ALBANY — As hospitalization rates decrease across the state, the county had its 12th death from COVID-19 from Thursday to Friday, a man in his 50s with multiple underlying health issues.
The other 11 people who died since the pandemic began were all older than 60 with multiple underlying health problems.
In Albany County, as of Friday, there were 397 confirmed cases of COVID-19 with 520 under mandatory quarantine and 75 under precautionary quarantine. On Thursday, there were 365 cases with 477 under mandatory quarantine and 50 under precautionary.
The spike in numbers is directly related to increased testing. Widespread community testing began again with a new test site at UAlbany earlier this week. The limited number of test kits were reserved for those with symptoms bad enough to require hospitalization, health care workers and first responders. As of Friday, more than 4,400 tests were administered, said Dr. Elizabeth Whalen, head of the Albany County Health Department.
There are 38 Albany County residents hospitalized as of Friday, with 14 adults in the ICU.
Statewide, there were 777 deaths from Thursday to Friday, bringing the total number to 7,844. From Wednesday to Thursday, 799 people died statewide, a daily high.
But, the number of new hospitalizations continues to go down — the three day average on Friday was 359, the lowest number since the 239 admitted over a three days ending on March 19 — and for the first time since the start of the pandemic, there were fewer people in the ICU on Friday than the day before.
In Saratoga County there are 182 cases, in Rensselaer County 91 and in Schenectady County, 191. Statewide there are more than 170,500 who tested positive out of nearly 418,000 of those tested.
To date, the actual number of deaths and hospitalizations have not been nearly as bad as even the most optimistic models. The health care system in New York City still has beds available, said Gov. Andrew Cuomo, and some of the temporary hospitals commissioned handle an astronomical projection of patients based on the models, are not filled to capacity. Infected patients, though, are being brought upstate for treatment.
Cuomo said New York is testing more people than any other state and per capita more than most countries. That will continue and expand, he said.
“There is cautious optimism from downstate with a slight let up in the number of hospitalizations and cases,” Whalen said. “Our trend will be different than New York City.
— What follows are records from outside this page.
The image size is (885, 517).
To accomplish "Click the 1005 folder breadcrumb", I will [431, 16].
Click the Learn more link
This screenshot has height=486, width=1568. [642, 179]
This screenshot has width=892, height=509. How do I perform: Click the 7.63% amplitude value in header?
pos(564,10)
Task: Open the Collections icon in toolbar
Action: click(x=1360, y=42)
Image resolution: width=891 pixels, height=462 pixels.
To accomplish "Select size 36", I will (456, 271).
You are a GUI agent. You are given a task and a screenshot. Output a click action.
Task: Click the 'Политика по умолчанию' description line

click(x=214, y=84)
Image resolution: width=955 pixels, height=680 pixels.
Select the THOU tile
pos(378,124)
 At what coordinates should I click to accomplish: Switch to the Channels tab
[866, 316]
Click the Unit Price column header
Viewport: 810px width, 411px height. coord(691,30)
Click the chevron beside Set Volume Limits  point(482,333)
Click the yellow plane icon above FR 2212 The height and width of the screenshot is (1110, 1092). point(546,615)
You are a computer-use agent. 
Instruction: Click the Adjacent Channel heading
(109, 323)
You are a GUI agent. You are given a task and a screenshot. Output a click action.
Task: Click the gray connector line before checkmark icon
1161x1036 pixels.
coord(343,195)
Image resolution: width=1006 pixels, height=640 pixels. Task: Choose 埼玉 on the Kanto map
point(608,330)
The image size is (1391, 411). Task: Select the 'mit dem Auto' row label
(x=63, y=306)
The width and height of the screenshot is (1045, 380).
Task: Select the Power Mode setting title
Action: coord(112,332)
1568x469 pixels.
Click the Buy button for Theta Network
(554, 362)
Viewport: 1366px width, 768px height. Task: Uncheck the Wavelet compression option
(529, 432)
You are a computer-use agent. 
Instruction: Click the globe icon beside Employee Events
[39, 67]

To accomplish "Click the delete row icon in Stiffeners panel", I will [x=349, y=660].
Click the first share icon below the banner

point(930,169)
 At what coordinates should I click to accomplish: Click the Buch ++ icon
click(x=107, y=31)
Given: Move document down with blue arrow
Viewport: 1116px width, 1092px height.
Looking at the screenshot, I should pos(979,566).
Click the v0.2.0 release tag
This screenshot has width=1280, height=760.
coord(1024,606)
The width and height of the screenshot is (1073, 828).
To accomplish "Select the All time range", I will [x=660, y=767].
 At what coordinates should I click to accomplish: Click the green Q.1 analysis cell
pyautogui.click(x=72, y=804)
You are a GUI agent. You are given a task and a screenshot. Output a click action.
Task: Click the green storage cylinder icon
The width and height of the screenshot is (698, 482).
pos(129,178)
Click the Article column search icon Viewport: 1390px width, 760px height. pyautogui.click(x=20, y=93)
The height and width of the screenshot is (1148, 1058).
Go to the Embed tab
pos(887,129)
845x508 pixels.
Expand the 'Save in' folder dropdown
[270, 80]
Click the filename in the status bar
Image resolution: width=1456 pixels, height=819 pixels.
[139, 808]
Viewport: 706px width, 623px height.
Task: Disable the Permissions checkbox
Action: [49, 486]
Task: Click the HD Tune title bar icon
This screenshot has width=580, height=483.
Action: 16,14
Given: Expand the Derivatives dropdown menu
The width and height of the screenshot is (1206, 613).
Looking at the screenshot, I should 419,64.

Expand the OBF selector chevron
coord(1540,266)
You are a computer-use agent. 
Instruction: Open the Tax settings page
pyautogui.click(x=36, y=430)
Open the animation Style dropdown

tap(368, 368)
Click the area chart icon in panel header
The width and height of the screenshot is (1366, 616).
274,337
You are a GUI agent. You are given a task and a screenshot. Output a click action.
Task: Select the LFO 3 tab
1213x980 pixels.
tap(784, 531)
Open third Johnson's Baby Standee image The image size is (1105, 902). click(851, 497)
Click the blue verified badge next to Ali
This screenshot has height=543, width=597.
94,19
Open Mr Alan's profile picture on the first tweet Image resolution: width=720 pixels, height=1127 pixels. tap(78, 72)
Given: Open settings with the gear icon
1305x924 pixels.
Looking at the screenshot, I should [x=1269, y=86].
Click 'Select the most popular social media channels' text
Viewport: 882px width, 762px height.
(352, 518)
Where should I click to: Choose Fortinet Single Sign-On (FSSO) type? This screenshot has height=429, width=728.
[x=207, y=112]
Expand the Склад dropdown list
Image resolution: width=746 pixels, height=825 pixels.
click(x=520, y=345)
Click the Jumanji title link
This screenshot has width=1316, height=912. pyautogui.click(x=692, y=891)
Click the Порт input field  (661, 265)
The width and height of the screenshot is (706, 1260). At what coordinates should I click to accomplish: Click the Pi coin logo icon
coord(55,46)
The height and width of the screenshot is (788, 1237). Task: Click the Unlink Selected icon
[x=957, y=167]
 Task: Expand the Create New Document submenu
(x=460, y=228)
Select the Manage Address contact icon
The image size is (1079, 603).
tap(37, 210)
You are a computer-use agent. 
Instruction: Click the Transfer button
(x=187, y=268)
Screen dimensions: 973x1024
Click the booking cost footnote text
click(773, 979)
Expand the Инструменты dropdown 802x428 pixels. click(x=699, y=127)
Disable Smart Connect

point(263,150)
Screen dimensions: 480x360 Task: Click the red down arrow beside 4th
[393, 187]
We may expect our apex could come later, and even when we hit the apex, it is important to continue the measures we have implemented in the community. It is working.”
There has been a statewide shutdown of all non-essential businesses including bars, restaurants, barbershops and nail salons, and keeping a social distance of at least six feet while in public is the new norm. Many restaurants are open for takeout.
Albany County Sheriff Craig Apple said he received 35 complaints of restaurants and bars serving people in-house and has issued cease and desist orders to the owners of those establishments.
With Easter Sunday two days away, County Executive Dan McCoy is urging people to not visit with family.
“We are asking people to use good judgement and use common sense,” McCoy said. “If you are living in the same house so be it. But people coming from around the state to have Easter dinner is not advisable.”